● **해야 할 일**
아래 행 가운데 "computer"라는 단어가 들어 있는 행을 모두 찾아 옮겨 적으세요.

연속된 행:
========================================
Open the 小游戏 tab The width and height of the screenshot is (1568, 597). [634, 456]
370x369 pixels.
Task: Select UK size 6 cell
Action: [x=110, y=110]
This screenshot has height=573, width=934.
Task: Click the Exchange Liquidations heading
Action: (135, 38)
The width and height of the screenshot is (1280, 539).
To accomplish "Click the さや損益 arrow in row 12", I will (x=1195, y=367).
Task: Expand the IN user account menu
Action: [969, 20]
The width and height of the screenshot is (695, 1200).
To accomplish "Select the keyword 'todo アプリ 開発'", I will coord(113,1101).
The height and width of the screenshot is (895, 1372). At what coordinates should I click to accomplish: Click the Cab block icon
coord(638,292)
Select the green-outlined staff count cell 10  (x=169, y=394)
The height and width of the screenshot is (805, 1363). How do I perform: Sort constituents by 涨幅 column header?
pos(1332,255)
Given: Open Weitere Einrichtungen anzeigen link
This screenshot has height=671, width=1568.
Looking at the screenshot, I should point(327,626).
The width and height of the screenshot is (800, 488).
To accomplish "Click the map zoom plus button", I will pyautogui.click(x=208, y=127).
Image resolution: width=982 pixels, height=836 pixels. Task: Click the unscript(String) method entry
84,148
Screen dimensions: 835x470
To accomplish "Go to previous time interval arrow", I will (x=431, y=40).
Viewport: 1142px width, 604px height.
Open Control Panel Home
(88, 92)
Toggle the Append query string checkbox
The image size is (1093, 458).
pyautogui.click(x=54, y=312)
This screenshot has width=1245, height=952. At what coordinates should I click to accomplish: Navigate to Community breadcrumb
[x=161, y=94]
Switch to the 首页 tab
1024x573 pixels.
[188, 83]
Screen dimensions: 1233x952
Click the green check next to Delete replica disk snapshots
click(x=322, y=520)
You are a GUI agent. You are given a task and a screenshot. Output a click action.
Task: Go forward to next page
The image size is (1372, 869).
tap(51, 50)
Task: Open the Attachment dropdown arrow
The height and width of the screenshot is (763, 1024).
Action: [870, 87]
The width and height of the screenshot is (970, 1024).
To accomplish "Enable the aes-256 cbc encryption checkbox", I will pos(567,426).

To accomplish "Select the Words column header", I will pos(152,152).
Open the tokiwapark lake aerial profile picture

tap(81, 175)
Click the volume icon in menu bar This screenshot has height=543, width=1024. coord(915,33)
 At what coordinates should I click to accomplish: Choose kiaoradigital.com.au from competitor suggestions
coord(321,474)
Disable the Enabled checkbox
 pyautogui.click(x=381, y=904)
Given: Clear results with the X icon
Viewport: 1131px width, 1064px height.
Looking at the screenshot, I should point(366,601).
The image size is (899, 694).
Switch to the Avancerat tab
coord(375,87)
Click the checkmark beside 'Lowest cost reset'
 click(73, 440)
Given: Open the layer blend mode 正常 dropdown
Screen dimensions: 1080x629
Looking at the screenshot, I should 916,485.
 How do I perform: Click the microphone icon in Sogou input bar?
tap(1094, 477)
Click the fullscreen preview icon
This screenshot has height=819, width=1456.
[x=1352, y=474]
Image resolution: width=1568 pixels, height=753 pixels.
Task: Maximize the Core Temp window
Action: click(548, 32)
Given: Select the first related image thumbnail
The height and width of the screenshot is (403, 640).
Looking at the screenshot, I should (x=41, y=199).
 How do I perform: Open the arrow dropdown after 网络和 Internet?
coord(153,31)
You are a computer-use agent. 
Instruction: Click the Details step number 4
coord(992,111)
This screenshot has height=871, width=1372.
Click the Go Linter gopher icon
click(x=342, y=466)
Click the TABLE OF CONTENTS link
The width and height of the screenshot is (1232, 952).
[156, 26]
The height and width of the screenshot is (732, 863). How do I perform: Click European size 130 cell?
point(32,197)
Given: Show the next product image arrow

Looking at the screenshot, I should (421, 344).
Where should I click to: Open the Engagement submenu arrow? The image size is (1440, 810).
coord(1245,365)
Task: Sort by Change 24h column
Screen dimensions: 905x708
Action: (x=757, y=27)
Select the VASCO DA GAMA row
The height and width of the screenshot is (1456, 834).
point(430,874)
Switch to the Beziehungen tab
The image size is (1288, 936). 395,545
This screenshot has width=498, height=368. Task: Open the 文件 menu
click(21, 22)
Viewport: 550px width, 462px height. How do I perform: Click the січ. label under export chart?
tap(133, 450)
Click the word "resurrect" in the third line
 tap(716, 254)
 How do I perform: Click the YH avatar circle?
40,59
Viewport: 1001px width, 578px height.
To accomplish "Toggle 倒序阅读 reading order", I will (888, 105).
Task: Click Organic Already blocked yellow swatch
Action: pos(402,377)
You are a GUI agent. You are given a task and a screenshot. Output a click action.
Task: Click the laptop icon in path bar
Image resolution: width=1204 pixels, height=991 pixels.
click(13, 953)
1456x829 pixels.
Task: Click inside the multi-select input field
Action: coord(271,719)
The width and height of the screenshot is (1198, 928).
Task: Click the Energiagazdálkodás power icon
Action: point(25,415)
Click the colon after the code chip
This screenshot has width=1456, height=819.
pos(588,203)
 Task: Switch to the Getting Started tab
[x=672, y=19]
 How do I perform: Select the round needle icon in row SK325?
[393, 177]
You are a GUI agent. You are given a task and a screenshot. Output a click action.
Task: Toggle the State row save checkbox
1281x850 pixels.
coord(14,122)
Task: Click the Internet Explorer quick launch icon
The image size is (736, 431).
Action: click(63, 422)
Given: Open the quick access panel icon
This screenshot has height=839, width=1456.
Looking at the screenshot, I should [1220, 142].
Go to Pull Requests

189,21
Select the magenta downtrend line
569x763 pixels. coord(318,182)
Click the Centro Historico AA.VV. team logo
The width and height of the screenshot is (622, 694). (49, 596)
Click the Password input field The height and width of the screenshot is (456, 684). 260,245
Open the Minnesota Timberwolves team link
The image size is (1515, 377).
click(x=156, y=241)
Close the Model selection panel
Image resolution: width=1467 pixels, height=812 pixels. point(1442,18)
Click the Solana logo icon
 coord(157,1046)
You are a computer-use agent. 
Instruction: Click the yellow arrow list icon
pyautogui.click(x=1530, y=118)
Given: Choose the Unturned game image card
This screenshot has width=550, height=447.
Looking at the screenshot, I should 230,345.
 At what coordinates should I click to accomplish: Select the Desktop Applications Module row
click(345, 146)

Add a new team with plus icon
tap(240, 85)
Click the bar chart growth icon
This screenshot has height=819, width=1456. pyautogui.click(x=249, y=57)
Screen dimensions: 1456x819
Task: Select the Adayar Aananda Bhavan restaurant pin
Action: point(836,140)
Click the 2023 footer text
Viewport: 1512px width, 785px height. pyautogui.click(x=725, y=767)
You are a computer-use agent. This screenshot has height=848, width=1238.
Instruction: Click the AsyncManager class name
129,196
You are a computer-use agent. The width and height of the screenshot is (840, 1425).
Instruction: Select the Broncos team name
========================================
● **작업 결과**
You are a computer-use agent. 
You are a computer-use agent. 
You are a computer-use agent. This screenshot has height=848, width=1238.
You are a computer-use agent. The width and height of the screenshot is (840, 1425).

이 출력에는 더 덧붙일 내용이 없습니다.